Come esplode allora l’Irpiniagate?
«Pubblicata l’inchiesta, il parlamentare radicale Peppino Calderisi fa un’interrogazione, citando i dati del Giornale e chiedendo spiegazioni al governo. A quel punto arriva in soccorso un’altra fortunosa coincidenza politica: il Pci si sta in quelle settimane avvicinando alla posizione bassoliniana di netto contrasto alla Dc. D’Alema, allora direttore dell’Unità, incarica così un suo redattore, Federico Geremicca, di scrivere un articolo sull’interrogazione di Calderisi. Un pezzo breve, perché confezionato a ora tarda, ma comunque inserito nel piede della prima, e soprattutto dal titolo esplosivo: De Mita si è arricchito con i fondi del terremoto?».
E quali sono le reazioni?
«Finalmente il caso monta: il gruppo dirigente democristiano si ribella, il sottosegretario alla Presidenza del Consiglio Angelo Sanza – convinto che dietro l’inchiesta ci siano i servizi segreti – è costretto a dimettersi, mentre il Pci inizia una durissima opposizione. Poco prima di Natale viene istituita una commissione parlamentare presieduta da Oscar Luigi Scalfaro, che si conclude poi con l’assoluzione politica di De Mita, ma anche con la constatazione delle moltissime speculazioni finanziarie nate attorno alla ricostruzione. Passa qualche mese, e il leader irpino perde la segreteria del partito. Tempo dopo, nel 1992, quando sono nominato direttore del Giorno, De Mita mi chiede da chi fosse stata ispirata quell’inchiesta. È ancora convinto della manina dei servizi, influenzati da certi democristiani ostili alla sua leadership. Gli dico la verità: l’idea è solo di Montanelli. Una risposta alla querela seguita dopo l’uscita del famigerato editoriale».
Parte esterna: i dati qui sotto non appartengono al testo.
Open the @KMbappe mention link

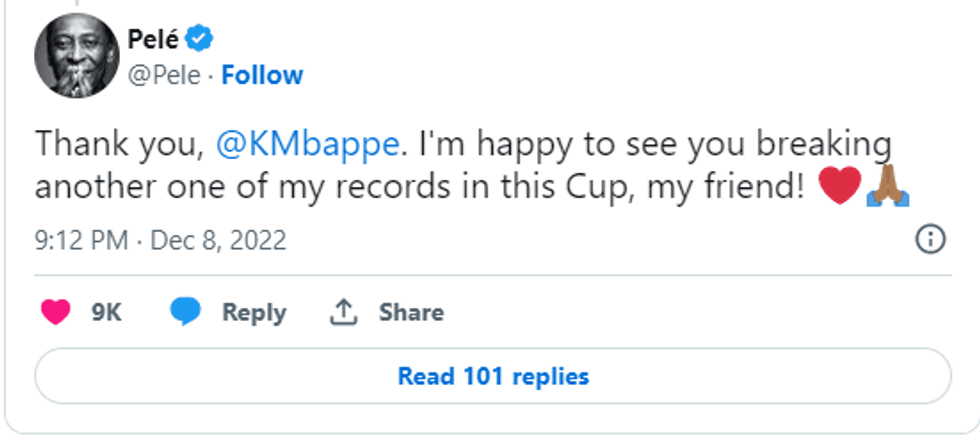click(x=307, y=144)
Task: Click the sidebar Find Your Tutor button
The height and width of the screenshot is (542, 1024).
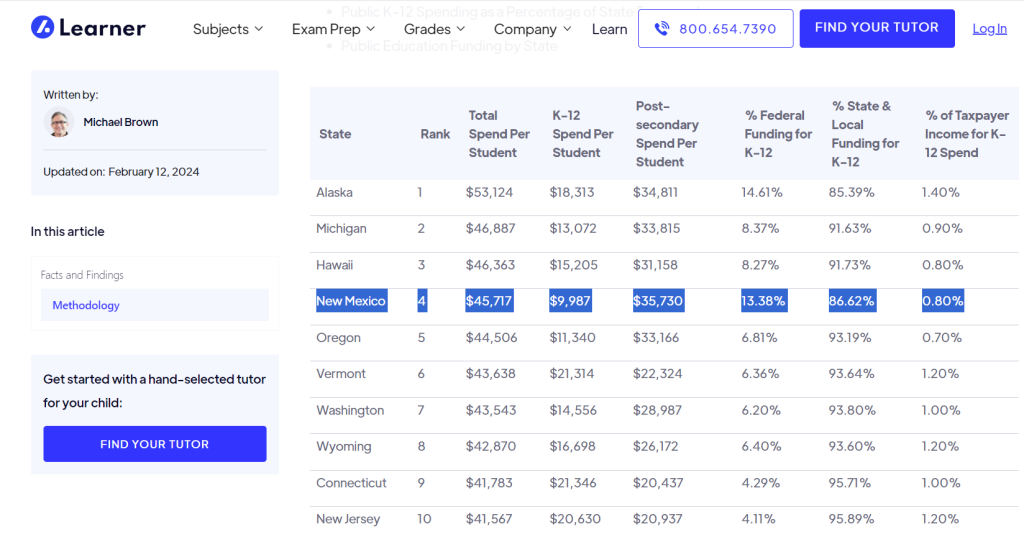Action: 154,444
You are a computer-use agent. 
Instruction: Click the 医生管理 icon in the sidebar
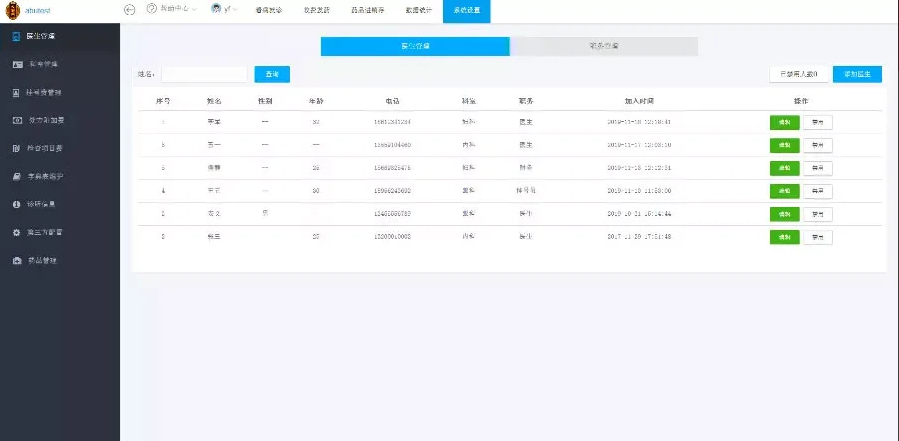17,36
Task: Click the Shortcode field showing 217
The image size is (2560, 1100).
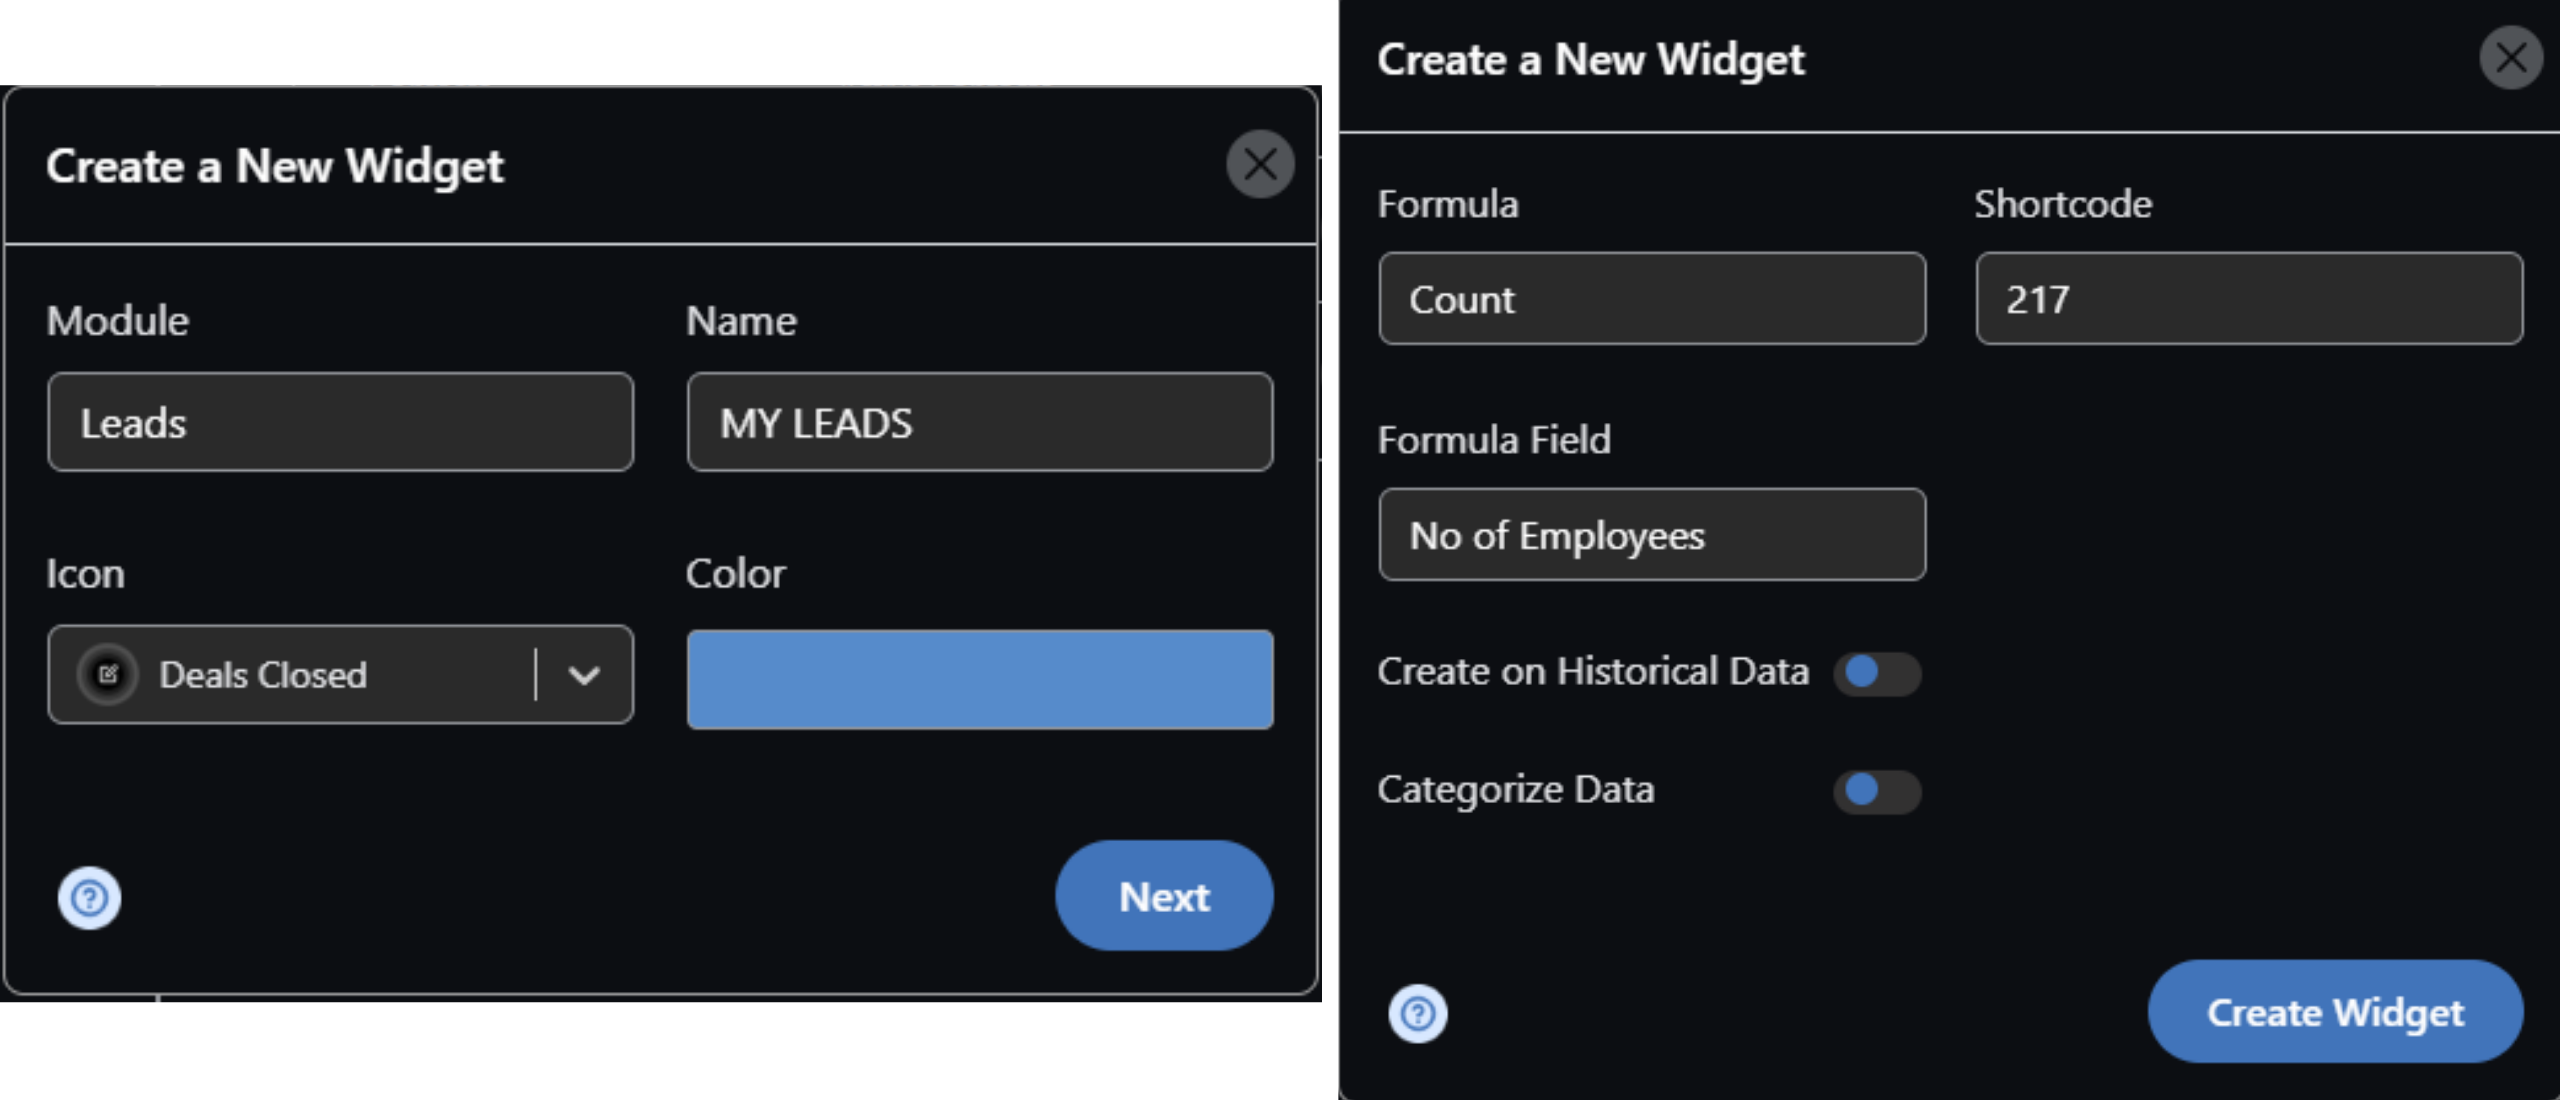Action: tap(2248, 299)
Una situazione del genere oggi si potrebbe ripetere?
«No, per una ragione evidente quanto elementare: negli ultimi vent’anni, le televisioni hanno cambiato il modo di vedere e di percepire la realtà. Con la discesa in campo di Silvio Berlusconi, la comunicazione ha stravolto e conquistato la politica. Tutti gli eventi sono ormai dentro una sorta d’interattività. Il terremoto in Abruzzo ne è un esempio sin troppo chiaro: i media sono arrivati prima dello Stato, o comunque contemporaneamente.

L’inviato del Tg1 o del Tg5 è ormai percepito dal cittadino alla stregua di una pubblica autorità, pari ad esempio a un viceministro: la sua forza è riassunta in quella sua telecamera, in grado di colmare ogni sorta di distanza. Con l’avvento dei nuovi media, uno scenario simile a quello irpino è ormai irripetibile».